Disclaimer: I worked for Google from 2006-2013, although not on Fiber.
Towards the end of this Twitter thread sparked by Timothy B. Lee, a commenter writes (by way of defending US ISPs):
Internet speeds have increased 1500% in ten years. 250k Wi-Fi hotspots are now available. That's progress.
When I read this, I just thought, this is such bullshit. Taking it apart with sufficiently satisfying thoroughness requires more than 140 characters, so I'm going to say it here.
US ISPs are riding the wave of technological progress. Giving them credit for the wave is evidence of cluelessness so extreme as to strongly suggest intellectual dishonesty.
First, crediting ISPs for the spread of wireless hotspots is especially egregious: it's a bit like giving them credit for Moore's Law. Even if ISPs had completely failed to increase speeds beyond dial-up, people would still want local networks without the hassle of Ethernet cables. The development and spread of wireless technology was not driven by ISPs. In fact, in some ways the opposite is true, as many ISPs retained official policies against running an open wireless hotspot (or even connecting multiple devices via NAT!) long after broadband became widely available.
Second, as for a 15x improvement in ten years[0]: that might sound impressive to some people, but all I can think is that ten years equals nearly seven doublings of Moore's Law and 27 = 128. Network speed doesn't track transistor density exactly, but computing technology is full of exponential curves like this (storage density, for example, doubles even faster than Moore's Law). To anyone with a clue about computing technology, 15x in 10 years obviously sounds somewhere between mediocre and lousy. In fact, Nielsen's Law predicts compound improvement of 57x over 10 years, or nearly 4x the observed improvement claimed by Dietz.[1] When Dietz calls out 15x improvement as a talking point in ISPs' favor, he is trying to rhetorically exploit an information asymmetry, namely his audience's presumed ignorance of exponential curves in computing technology.
Therefore, the reality is that US ISPs are badly managed technological laggards, just like everyone thinks.
In fact, the pace at which ISPs have taken up technological innovation is so bad that an entrant from another industry was able to enter the market and, without even trying very hard, spank the incumbents so thoroughly that it became a national embarrassment.
Google does so many things so well that you may not even be properly surprised by this fact. Let me try to give you a visceral feel for how anomalous Google Fiber is. Consider what happened when Google entered a market where its major competitor really was pushing innovation to the limit: consider Android. Google had to dedicate hundreds of its best and hardest-working engineers to the project and enlist the support of essentially every other company in the industry, and after eight hard-fought years, the best it can show for its efforts is rough technological parity with Apple.

☆ ☆ ☆ ☆

### REQUIRED TASK 1
Rewrite the ISP text from "Disclaimer: I worked" up to and including "available. That's progress.", renaming "hotspots" to "access points".
The text and the records come from separate sources.

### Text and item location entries
☆ ☆ ☆ ☆

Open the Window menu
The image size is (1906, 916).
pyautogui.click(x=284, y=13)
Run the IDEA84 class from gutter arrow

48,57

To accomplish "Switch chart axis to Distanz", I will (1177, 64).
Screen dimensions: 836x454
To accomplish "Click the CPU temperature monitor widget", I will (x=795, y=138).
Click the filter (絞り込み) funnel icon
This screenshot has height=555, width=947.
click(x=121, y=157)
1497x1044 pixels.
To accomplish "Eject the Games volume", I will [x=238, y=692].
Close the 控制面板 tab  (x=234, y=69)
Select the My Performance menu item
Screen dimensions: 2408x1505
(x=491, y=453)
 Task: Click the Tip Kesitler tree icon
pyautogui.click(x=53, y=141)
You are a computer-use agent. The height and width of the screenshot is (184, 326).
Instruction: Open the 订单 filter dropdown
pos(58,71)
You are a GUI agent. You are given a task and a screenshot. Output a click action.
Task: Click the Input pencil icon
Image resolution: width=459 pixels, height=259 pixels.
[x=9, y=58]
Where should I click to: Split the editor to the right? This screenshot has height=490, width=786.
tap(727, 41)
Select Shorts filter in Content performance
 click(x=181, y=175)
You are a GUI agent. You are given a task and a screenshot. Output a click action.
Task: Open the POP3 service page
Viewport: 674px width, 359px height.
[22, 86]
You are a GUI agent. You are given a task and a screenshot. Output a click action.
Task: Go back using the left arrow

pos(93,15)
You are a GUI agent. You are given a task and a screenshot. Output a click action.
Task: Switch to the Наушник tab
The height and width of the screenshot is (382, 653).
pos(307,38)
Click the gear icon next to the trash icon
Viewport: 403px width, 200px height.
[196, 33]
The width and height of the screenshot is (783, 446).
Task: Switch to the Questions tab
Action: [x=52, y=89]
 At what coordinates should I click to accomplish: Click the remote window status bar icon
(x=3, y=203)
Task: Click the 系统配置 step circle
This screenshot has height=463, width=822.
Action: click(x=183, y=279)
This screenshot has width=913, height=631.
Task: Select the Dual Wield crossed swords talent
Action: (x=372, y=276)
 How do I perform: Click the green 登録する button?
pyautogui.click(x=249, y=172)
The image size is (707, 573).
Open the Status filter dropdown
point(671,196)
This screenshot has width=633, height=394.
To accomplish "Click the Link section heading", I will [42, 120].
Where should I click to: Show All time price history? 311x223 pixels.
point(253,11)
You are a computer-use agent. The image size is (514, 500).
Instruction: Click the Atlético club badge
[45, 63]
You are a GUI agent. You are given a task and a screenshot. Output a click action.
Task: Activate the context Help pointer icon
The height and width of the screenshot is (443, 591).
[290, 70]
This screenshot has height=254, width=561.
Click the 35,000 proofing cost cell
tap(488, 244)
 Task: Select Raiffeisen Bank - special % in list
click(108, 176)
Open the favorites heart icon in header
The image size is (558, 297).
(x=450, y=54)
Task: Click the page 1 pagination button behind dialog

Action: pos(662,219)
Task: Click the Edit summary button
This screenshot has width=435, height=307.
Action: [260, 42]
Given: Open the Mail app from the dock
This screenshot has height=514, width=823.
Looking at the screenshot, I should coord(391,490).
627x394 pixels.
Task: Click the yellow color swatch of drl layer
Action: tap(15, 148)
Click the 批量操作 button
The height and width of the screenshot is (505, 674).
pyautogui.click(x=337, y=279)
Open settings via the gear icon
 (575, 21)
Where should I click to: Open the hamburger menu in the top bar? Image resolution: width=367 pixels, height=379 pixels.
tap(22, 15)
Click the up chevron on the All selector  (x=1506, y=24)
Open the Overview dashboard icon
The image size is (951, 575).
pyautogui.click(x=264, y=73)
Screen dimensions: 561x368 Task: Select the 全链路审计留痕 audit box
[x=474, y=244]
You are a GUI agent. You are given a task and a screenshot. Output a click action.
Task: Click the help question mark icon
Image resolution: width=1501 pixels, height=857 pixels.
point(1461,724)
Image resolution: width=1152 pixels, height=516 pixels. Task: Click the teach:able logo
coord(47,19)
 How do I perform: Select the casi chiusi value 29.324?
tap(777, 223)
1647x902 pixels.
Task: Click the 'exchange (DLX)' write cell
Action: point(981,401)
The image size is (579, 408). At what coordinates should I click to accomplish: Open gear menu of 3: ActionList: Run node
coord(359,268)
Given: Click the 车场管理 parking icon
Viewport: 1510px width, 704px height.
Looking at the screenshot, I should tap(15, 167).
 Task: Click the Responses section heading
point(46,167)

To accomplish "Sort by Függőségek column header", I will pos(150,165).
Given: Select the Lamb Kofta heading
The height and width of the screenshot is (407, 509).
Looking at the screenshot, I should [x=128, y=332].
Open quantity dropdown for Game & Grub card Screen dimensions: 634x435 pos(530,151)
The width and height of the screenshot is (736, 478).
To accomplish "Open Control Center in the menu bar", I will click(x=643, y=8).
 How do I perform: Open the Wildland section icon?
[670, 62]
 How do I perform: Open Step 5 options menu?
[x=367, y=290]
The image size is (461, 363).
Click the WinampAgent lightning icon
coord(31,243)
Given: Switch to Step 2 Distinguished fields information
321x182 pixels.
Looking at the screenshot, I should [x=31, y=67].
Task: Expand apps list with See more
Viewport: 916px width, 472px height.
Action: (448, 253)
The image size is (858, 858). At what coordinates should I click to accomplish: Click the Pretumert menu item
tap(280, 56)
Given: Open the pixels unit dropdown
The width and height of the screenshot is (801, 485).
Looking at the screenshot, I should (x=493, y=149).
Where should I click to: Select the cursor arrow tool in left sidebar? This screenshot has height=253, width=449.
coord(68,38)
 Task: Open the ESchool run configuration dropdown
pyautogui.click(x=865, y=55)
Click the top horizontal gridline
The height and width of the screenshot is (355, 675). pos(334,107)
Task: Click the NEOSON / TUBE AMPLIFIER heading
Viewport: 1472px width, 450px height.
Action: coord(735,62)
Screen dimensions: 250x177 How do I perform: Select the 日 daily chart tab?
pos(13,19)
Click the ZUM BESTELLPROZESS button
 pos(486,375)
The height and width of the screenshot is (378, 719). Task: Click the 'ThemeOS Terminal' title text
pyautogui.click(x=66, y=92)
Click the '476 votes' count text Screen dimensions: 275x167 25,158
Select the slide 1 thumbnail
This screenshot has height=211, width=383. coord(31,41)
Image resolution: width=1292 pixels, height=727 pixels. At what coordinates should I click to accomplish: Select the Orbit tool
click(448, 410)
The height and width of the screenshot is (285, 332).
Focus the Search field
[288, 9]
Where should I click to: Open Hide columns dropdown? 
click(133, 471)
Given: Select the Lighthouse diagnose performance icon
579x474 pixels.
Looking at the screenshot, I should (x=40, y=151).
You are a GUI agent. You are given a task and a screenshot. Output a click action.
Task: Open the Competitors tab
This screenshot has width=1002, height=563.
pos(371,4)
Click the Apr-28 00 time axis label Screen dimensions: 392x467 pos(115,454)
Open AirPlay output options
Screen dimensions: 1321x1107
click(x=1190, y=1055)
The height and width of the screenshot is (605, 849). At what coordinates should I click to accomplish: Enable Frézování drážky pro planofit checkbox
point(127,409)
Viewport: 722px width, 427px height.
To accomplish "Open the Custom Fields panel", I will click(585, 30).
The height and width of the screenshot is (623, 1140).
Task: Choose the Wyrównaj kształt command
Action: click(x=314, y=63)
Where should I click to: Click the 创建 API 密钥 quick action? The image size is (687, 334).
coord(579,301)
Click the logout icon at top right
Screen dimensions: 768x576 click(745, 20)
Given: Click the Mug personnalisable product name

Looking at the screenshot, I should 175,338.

☆ ☆ ☆ ☆

### REQUIRED TASK 2
Can you quote the records word for word, from the line with "Screen dimensions: 561x368" up to and including the line with "Action: point(981,401)"?

### FULL OUTPUT 1
Disclaimer: I worked for Google from 2006-2013, although not on Fiber.
Towards the end of this Twitter thread sparked by Timothy B. Lee, a commenter writes (by way of defending US ISPs):
Internet speeds have increased 1500% in ten years. 250k Wi-Fi access points are now available. That's progress.

### FULL OUTPUT 2
Screen dimensions: 561x368 Task: Select the 全链路审计留痕 audit box
[x=474, y=244]
You are a GUI agent. You are given a task and a screenshot. Output a click action.
Task: Click the help question mark icon
Image resolution: width=1501 pixels, height=857 pixels.
point(1461,724)
Image resolution: width=1152 pixels, height=516 pixels. Task: Click the teach:able logo
coord(47,19)
 How do I perform: Select the casi chiusi value 29.324?
tap(777, 223)
1647x902 pixels.
Task: Click the 'exchange (DLX)' write cell
Action: point(981,401)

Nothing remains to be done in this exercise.